#### EXCERPT TO READ ####
What did the Big Red Button on IBM mainframes do? - mootothemax
http://geekhack.org/showthread.php?7185-What-did-the-Big-Red-Button-on-IBM-mainframes-do

======
js2
According to "IBM System/360 Model 65 / Functional Characteristics"
(A22-6884-3):

 _EMERGENCY PULL Switch

Pulling this switch turns off all power beyond the power-entry terminal on
every unit that is part of the system or that can be switched onto the system;
therefore, the switch controls the system proper and all off-line and shared
control units and 110 devices.

The switch latches in the out position and can be restored to its normal
position by maintenance personnel only.

When the EMERGENCY PULL switch is in the out position, the POWER ON pushbutton
is ineffective._

\-- System Control Panel / Page 13

[http://www.bitsavers.org/pdf/ibm/360/funcChar/A22-6884-3_360...](http://www.bitsavers.org/pdf/ibm/360/funcChar/A22-6884-3_360-65_funcChar.pdf)
####
DIRECTIONS –
a - From the thread about the Big Red Button on IBM mainframes, list each effect or behavior of the EMERGENCY PULL switch that the quoted manual passage describes, one per line.
b - Continue the thread about the Big Red Button on IBM mainframes, picking up after its last line.
#### ENTRIES PROVIDED ####
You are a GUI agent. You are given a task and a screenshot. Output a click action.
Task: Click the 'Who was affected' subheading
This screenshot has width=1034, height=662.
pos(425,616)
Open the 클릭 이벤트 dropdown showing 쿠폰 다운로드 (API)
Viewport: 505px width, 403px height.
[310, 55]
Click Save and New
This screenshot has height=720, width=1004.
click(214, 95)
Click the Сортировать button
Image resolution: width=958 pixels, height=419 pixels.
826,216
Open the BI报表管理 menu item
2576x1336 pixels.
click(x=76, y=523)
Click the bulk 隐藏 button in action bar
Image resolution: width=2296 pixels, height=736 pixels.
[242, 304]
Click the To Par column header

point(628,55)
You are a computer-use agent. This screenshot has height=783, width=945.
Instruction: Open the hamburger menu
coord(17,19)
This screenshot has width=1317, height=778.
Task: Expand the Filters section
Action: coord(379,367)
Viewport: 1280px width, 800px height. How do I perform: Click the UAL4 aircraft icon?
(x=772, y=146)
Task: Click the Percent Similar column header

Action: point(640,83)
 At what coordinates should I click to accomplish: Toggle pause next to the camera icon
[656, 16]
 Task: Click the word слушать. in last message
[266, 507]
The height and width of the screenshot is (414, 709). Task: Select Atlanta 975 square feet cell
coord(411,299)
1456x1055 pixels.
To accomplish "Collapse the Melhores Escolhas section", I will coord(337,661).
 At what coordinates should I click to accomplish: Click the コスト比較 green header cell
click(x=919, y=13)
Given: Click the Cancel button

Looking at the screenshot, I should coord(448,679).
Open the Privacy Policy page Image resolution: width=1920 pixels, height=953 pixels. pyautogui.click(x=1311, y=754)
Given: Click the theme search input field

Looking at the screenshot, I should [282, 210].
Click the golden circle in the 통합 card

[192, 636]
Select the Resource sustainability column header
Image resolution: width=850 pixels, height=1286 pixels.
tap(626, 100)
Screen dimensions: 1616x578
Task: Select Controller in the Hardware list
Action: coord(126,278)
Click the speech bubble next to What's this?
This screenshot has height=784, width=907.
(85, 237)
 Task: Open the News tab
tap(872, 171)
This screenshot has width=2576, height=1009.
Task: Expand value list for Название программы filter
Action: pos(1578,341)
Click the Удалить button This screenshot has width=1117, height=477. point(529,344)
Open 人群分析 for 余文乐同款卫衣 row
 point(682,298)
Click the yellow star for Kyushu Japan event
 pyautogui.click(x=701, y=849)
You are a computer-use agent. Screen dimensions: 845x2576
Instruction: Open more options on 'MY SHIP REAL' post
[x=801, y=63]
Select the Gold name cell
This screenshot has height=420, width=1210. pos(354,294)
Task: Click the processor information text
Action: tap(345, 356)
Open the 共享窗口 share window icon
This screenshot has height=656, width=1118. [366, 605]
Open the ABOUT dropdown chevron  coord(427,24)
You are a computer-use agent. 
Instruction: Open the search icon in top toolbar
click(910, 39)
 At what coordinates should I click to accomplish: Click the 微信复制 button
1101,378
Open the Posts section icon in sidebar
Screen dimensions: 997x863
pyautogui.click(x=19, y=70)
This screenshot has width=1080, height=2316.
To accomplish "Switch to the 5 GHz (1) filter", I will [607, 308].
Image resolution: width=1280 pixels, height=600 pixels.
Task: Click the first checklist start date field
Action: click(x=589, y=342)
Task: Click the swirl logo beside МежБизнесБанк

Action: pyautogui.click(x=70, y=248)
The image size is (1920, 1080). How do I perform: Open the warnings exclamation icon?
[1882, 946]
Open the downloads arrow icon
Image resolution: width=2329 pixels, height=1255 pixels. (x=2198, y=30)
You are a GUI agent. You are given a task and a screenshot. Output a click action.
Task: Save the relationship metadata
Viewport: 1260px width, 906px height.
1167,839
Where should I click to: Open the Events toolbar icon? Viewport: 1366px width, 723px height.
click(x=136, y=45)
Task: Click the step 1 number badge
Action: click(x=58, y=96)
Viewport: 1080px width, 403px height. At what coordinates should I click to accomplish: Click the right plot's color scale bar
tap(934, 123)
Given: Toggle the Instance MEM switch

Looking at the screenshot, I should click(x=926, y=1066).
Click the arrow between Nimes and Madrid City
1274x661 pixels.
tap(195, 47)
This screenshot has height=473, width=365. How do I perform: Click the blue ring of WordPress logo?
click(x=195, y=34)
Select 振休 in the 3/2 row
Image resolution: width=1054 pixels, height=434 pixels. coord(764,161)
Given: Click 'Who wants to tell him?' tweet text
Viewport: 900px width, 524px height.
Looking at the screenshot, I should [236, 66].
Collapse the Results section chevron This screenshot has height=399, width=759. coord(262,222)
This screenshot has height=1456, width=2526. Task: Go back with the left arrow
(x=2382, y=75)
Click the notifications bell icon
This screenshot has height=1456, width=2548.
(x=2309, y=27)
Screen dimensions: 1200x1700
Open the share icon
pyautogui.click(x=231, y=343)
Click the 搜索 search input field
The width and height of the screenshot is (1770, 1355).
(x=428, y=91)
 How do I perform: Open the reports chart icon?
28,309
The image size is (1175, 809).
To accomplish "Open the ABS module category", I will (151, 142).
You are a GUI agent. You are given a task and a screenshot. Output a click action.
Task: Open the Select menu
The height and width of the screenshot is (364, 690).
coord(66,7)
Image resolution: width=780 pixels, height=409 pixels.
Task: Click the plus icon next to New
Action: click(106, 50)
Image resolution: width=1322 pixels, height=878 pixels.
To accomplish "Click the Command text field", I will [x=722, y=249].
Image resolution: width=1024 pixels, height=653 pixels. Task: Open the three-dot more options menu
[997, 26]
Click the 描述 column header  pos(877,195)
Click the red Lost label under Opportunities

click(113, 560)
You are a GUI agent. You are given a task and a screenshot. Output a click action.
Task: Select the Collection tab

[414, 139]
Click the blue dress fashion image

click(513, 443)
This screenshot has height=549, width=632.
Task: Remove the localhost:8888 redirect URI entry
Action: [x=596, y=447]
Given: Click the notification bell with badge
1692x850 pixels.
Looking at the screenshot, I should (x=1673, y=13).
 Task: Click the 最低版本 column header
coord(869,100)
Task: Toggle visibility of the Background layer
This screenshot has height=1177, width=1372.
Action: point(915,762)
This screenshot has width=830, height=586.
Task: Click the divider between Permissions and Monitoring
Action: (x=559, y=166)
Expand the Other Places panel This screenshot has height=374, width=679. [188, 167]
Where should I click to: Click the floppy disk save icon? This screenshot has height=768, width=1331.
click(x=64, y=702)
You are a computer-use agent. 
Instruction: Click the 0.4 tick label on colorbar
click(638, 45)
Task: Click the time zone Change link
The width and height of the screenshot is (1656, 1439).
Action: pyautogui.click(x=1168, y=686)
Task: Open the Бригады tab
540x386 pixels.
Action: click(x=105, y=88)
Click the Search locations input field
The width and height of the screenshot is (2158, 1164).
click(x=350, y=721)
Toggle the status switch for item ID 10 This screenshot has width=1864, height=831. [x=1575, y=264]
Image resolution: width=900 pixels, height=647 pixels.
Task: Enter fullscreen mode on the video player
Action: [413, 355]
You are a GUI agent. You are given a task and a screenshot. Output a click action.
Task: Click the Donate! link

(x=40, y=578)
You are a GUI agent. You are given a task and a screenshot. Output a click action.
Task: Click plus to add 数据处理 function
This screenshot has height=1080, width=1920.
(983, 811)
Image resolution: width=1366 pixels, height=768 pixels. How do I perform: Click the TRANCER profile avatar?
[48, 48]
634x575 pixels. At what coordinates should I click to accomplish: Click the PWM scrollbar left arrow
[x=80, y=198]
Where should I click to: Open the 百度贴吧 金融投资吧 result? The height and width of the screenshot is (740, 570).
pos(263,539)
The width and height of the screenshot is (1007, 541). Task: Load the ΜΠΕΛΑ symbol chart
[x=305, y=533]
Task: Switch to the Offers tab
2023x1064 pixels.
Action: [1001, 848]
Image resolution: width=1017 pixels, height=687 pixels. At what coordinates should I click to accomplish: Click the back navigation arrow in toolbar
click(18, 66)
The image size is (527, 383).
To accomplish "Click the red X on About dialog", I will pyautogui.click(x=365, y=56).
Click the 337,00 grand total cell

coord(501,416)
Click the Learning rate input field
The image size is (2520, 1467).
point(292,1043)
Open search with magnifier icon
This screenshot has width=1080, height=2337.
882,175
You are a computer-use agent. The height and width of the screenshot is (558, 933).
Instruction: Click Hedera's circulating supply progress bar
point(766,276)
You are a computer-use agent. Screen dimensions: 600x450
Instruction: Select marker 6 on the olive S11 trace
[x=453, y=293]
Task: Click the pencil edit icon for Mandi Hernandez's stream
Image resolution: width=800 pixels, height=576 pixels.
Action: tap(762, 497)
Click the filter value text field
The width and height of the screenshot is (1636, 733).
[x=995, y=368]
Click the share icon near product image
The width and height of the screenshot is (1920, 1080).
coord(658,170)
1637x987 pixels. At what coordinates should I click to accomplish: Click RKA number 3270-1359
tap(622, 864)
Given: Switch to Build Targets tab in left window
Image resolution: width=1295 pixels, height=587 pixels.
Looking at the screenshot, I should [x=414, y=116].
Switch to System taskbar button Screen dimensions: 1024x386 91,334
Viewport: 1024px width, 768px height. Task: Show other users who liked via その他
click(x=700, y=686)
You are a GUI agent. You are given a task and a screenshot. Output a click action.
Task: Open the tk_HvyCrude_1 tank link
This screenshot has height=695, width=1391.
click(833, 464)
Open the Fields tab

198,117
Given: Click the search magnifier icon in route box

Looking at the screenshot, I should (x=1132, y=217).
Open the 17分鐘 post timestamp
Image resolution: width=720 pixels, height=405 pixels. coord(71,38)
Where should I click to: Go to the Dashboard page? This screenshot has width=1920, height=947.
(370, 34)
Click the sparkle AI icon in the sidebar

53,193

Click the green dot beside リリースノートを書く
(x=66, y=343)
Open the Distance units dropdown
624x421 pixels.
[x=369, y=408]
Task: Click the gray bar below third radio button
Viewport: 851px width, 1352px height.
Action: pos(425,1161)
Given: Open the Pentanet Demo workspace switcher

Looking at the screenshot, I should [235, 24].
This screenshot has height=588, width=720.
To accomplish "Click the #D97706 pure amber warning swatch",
####
RESPONSES IN ORDER –
a -
Pulling it turns off all power beyond the power-entry terminal on every unit that is part of the system or that can be switched onto the system.
It latches in the out position.
Only maintenance personnel can restore it to its normal position.
While it is in the out position, the POWER ON pushbutton is ineffective.

b -
------
jjm
I had a mainframe guy once tell me they had a red button that would call home
for tech support. Another big system he worked on would trigger a halon flood.
And on another it was just a off switch.

------
ChuckMcM
My favorite of the 'do not push' buttons on the front of the mainframe was the
IMPL button, stood for 'Initial Micro Program Load' and it forced the loading
of the micro-code into the CPU.

------
georgemcbay
Party button. If you pressed it, a disco ball would drop down and the latest
disco hits would play.